Start of SUPPLIED MATERIAL
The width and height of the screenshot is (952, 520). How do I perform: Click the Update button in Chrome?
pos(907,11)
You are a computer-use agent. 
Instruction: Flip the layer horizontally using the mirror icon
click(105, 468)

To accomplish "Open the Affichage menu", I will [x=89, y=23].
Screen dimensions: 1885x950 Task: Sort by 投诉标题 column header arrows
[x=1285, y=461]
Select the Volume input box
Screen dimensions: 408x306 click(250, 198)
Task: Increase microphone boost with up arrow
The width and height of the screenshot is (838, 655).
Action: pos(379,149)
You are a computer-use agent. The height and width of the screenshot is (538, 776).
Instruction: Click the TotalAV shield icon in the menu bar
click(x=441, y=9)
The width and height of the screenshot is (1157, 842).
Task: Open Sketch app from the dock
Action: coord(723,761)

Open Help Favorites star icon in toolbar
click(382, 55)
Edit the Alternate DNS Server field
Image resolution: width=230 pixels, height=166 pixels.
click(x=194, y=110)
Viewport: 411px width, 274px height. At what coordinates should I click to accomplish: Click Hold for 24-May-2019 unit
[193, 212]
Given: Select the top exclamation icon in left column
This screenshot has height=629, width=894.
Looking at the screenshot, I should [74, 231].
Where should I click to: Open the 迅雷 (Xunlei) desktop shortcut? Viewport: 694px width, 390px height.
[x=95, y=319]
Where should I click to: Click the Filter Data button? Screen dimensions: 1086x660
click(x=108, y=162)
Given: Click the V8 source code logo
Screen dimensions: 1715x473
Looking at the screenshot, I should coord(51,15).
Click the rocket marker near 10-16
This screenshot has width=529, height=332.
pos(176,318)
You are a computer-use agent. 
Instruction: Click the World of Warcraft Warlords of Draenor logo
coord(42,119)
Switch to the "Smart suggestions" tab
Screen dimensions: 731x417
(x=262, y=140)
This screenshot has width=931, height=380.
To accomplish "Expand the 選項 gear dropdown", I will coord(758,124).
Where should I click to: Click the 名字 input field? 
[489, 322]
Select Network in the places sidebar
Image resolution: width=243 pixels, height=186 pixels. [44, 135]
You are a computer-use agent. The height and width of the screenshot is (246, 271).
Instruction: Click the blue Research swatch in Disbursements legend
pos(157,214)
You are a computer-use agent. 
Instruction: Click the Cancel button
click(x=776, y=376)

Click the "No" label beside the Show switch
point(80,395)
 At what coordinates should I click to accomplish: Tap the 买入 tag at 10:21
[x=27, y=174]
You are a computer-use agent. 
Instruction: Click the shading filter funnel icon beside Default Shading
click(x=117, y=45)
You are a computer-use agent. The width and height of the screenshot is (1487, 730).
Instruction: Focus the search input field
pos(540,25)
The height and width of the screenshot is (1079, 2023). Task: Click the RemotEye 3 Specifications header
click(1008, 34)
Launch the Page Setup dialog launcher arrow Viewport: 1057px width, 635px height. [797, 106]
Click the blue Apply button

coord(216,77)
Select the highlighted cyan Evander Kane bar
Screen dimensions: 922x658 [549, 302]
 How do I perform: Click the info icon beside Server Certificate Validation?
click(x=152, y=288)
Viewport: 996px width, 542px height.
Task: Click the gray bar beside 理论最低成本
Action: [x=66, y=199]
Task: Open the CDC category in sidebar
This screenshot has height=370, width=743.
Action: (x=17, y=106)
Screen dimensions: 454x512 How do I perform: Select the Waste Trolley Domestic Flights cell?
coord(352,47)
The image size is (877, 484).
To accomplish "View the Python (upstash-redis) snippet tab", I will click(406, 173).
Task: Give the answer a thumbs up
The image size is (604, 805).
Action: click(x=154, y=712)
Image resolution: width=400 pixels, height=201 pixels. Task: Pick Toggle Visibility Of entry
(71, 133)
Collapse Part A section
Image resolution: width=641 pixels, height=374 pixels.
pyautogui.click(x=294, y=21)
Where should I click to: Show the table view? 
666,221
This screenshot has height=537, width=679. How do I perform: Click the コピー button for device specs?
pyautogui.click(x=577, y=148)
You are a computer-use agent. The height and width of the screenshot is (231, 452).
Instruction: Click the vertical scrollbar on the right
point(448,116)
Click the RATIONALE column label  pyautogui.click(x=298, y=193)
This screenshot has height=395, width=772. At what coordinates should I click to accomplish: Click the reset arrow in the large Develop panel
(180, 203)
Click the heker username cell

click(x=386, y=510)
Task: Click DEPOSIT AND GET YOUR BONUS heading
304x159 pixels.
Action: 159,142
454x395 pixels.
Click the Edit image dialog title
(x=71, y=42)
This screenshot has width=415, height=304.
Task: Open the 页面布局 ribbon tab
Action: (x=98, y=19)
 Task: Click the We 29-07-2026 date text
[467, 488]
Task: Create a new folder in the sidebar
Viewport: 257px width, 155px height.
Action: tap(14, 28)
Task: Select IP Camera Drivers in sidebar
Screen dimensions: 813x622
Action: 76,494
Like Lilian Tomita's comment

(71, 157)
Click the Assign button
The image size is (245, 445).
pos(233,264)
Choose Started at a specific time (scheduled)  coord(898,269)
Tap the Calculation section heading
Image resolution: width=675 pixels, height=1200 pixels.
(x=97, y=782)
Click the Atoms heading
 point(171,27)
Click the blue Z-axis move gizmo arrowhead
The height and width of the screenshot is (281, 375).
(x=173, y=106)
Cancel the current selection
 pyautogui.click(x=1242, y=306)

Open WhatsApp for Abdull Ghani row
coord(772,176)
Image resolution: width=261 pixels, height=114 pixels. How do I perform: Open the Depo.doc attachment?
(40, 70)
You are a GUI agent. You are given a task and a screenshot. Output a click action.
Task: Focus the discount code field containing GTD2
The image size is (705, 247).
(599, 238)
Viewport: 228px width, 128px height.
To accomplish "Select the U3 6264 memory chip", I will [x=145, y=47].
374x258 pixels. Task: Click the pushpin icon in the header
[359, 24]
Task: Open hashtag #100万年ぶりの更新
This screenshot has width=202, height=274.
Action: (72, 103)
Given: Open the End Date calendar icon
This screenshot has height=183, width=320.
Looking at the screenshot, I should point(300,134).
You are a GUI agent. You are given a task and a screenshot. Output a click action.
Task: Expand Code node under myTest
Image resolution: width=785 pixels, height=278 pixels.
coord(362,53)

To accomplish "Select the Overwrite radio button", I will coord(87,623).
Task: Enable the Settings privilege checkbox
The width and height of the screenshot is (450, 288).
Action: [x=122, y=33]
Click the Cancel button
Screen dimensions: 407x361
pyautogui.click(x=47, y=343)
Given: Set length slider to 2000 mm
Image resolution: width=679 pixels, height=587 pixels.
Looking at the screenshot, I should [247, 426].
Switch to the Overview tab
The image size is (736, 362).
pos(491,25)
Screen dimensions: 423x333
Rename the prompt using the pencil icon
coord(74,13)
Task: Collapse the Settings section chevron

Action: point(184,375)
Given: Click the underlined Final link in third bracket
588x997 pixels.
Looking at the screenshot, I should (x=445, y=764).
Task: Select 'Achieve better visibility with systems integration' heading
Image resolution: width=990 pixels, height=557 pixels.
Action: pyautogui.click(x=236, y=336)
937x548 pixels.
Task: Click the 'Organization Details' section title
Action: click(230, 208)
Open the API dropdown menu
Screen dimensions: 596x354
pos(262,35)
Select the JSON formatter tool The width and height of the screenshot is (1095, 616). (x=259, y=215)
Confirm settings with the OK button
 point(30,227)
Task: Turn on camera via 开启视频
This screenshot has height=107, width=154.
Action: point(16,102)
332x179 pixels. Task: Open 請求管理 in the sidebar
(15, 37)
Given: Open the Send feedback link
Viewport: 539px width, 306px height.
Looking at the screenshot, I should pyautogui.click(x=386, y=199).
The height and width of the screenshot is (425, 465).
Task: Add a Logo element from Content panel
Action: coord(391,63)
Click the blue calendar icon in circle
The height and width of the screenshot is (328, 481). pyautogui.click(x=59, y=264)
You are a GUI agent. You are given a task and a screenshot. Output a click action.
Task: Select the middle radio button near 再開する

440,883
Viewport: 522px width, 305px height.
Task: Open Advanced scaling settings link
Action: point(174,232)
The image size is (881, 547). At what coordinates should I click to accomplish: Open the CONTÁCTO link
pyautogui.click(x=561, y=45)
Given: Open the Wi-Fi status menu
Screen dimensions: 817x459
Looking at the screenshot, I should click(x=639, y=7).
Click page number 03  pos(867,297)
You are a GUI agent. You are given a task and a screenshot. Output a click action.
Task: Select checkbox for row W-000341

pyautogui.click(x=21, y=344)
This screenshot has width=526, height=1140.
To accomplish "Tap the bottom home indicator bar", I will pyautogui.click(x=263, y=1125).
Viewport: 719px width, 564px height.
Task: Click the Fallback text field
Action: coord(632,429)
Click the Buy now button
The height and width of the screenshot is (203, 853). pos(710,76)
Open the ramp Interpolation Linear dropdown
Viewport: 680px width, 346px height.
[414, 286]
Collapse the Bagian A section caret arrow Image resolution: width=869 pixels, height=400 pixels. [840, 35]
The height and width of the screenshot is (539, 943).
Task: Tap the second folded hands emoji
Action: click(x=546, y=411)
End of SUPPLIED MATERIAL
ACTION ITEM ▸ Across the whole listing above, find every line with the string "Expand" and copy it.

TASK SOLUTION ▸
To accomplish "Expand the 選項 gear dropdown", I will coord(758,124).
Task: Expand Code node under myTest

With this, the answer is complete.